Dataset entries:
══════════
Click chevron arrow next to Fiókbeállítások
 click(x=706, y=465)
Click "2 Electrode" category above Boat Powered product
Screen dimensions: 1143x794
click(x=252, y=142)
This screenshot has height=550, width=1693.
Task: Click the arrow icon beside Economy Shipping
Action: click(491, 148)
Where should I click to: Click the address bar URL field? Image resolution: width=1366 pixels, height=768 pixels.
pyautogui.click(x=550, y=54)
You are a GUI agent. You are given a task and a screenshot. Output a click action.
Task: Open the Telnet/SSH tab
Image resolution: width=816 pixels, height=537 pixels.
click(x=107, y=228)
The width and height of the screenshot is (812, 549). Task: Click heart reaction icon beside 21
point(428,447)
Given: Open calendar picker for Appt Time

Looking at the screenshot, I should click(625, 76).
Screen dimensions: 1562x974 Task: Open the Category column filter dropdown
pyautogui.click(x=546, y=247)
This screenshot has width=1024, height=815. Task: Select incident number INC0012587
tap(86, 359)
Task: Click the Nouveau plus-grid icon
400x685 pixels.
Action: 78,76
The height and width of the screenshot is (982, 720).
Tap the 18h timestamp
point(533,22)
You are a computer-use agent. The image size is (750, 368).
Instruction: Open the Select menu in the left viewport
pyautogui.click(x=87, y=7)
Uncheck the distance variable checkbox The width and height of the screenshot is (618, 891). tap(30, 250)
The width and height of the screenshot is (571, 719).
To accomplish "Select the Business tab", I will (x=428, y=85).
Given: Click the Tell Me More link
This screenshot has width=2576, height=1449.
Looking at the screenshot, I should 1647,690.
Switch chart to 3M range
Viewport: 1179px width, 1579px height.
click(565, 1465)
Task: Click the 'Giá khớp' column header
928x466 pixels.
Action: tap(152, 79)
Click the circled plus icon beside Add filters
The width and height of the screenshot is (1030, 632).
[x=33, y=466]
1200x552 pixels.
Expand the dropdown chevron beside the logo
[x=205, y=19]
══════════
> TASK TO COMPLETE
Starting at the line above that contains "Uncheck the distance", repeat each line exactly up to and including the line that contains "Given: Click the Tell Me More link", and stop there.

> RESULT OF THE TASK
Uncheck the distance variable checkbox The width and height of the screenshot is (618, 891). tap(30, 250)
The width and height of the screenshot is (571, 719).
To accomplish "Select the Business tab", I will (x=428, y=85).
Given: Click the Tell Me More link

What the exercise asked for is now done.